- [Selected passage]
··········

OTU clustering

See also
  UPARSE home page
UPARSE pipeline
  UPARSE command lines
  OTU benchmark methods and data

Introduction
In SSU metagenomics, next-generation reads are clustered into Operational Taxonomic Units (OTUs). This requires quality filtering, dereplication, discarding singletons (optional), and finally clustering into OTUs, typically at a 97% identity threshold.

Benchmark results
The OTU benchmark uses 454 Titanium and Illumina MiSeq reads of Even and Staggered mock communities used for protocol development in the Human Microbiome Project (HMP). USEARCH results were obtained with the same parameters for all samples. The number of reads per sample ranges from 10,000 (Titanium) to two million (MiSeq). The accuracy of UPARSE was compared to recommended procedures (Sept. 2012) for mothur, QIIME and AmpliconNoise.

Accuracy measure

Summary

Detailed results
(click on image)

··········

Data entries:

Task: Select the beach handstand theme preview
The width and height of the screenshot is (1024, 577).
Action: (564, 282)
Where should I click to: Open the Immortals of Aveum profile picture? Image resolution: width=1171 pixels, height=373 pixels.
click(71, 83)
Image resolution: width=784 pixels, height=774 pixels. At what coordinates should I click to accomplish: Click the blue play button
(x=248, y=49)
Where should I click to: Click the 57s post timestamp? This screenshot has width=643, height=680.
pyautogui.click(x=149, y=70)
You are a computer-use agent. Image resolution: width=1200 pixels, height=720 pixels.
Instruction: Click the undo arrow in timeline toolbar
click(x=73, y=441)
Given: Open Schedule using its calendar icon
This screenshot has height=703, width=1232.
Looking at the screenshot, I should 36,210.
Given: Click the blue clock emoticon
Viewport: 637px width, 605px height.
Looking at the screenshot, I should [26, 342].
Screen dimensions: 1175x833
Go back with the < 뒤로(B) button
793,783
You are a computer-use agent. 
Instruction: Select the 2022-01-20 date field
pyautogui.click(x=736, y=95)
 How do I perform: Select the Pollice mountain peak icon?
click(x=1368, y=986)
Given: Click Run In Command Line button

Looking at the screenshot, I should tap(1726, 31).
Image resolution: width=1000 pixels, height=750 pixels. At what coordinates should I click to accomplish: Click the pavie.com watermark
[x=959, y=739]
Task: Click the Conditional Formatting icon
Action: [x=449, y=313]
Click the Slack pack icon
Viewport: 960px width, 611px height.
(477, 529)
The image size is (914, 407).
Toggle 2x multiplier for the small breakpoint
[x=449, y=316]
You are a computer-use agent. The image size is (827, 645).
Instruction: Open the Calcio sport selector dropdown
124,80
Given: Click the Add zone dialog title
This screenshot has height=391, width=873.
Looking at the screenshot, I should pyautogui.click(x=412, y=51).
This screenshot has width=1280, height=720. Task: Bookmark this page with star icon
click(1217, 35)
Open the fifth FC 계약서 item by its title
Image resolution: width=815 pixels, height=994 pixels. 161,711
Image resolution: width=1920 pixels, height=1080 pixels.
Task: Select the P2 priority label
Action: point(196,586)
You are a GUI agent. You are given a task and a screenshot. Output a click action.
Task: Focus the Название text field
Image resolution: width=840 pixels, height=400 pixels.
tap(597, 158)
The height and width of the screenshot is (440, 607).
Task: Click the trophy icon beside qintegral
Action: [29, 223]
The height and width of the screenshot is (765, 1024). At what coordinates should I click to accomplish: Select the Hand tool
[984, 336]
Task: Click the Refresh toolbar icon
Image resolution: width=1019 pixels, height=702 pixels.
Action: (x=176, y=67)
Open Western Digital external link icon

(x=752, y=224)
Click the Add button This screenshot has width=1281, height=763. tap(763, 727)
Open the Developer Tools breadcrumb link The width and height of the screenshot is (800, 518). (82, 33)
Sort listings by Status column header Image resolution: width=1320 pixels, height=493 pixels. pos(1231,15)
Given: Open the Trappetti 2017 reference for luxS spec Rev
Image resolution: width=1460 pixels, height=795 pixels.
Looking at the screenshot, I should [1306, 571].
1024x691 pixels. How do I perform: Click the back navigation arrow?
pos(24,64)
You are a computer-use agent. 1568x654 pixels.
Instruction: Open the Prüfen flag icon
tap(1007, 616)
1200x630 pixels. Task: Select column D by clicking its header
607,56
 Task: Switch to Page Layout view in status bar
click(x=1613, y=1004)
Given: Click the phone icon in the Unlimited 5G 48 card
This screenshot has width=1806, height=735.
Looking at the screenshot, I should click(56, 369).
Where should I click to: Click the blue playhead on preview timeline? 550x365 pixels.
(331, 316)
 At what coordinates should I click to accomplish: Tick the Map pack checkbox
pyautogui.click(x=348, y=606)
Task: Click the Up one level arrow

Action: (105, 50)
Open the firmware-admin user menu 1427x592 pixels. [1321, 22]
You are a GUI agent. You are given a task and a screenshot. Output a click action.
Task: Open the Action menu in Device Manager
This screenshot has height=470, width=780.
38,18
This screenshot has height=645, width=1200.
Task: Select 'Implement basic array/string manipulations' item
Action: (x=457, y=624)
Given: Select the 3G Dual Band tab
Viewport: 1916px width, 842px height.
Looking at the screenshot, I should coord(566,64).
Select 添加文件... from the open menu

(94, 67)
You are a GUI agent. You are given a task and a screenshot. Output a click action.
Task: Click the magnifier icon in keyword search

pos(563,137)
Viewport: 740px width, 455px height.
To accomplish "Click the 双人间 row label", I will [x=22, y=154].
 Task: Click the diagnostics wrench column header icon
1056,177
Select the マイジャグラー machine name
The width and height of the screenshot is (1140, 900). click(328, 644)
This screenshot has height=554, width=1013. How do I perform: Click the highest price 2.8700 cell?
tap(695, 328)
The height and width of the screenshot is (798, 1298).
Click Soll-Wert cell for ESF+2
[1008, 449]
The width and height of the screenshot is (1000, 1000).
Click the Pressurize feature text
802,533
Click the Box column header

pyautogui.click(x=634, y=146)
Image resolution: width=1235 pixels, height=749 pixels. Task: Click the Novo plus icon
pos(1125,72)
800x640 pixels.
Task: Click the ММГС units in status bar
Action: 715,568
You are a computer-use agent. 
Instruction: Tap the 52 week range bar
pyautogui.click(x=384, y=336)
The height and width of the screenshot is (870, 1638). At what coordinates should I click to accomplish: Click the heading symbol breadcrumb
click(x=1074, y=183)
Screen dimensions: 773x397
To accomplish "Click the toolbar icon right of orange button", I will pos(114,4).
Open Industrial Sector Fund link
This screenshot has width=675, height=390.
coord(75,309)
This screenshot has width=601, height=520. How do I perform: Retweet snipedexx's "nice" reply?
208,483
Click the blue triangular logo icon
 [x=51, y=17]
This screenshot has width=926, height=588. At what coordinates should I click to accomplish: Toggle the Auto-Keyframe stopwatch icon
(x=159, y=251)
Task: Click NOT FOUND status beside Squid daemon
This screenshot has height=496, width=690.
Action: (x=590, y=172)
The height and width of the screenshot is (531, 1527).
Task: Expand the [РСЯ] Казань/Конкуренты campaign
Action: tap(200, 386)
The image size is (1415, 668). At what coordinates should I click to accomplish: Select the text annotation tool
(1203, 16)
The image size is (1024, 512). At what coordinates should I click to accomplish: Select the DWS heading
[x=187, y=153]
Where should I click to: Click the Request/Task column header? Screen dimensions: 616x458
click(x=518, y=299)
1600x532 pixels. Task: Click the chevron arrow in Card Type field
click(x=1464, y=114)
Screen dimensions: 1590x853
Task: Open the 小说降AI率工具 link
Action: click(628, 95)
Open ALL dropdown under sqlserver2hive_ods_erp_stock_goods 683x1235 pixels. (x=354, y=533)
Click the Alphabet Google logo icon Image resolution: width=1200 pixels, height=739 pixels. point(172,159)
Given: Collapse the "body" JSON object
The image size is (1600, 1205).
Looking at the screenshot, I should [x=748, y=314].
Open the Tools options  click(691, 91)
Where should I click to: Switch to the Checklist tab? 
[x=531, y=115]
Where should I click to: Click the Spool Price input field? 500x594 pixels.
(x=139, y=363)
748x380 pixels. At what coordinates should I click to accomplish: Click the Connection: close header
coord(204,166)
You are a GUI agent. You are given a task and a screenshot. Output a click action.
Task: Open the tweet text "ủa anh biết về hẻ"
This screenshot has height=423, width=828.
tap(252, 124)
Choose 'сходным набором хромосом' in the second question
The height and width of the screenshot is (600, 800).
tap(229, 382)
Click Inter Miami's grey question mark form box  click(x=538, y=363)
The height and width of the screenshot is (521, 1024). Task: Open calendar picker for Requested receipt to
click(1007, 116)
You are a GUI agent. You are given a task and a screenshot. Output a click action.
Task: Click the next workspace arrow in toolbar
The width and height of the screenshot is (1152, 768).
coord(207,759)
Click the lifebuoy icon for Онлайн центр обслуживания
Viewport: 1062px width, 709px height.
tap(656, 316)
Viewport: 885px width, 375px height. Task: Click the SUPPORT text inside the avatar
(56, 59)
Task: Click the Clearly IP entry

··········

- [Exercise instructions]
**1.** Translate this sentence from the OTU clustering page into Spanish: "USEARCH results were obtained with the same parameters for all samples."
**2.** Write out the passage of the OTU clustering page word for word, starting at "Introduction" and ending after "97% identity threshold.".
**3.** Extend the OTU clustering page past its final line.
The data is separate material and is not part of the OTU clustering page.

- [Responses to the tasks]
**1.** Los resultados de USEARCH se obtuvieron con los mismos parámetros para todas las muestras.

**2.**
Introduction
In SSU metagenomics, next-generation reads are clustered into Operational Taxonomic Units (OTUs). This requires quality filtering, dereplication, discarding singletons (optional), and finally clustering into OTUs, typically at a 97% identity threshold.

**3.**
Sequence quality
Are OTUs accurate reconstructions of biological sequences?

Most USEARCH OTUs are >=99% identical to a biological sequence.

Most QIIME, mothur and AmpliconNoise OTUs are >3% diverged from a biological sequence. Roughly half are chimeric.

Diversity
Does the number of OTUs correspond to the number of species?

USEARCH generated from 0.8 to 1.0 OTUs per detectable species.

Mothur and AmpliconNoised produced 2.3x to 6.7x more OTUs than species.

QIIME produced thousands of OTUs, far more than the number of species.

Reference
Edgar, R.C. (2013) UPARSE: Highly accurate OTU sequences from microbial amplicon reads, Nature Methods [Pubmed:23955772, dx.doi.org/10.1038/nmeth.2604].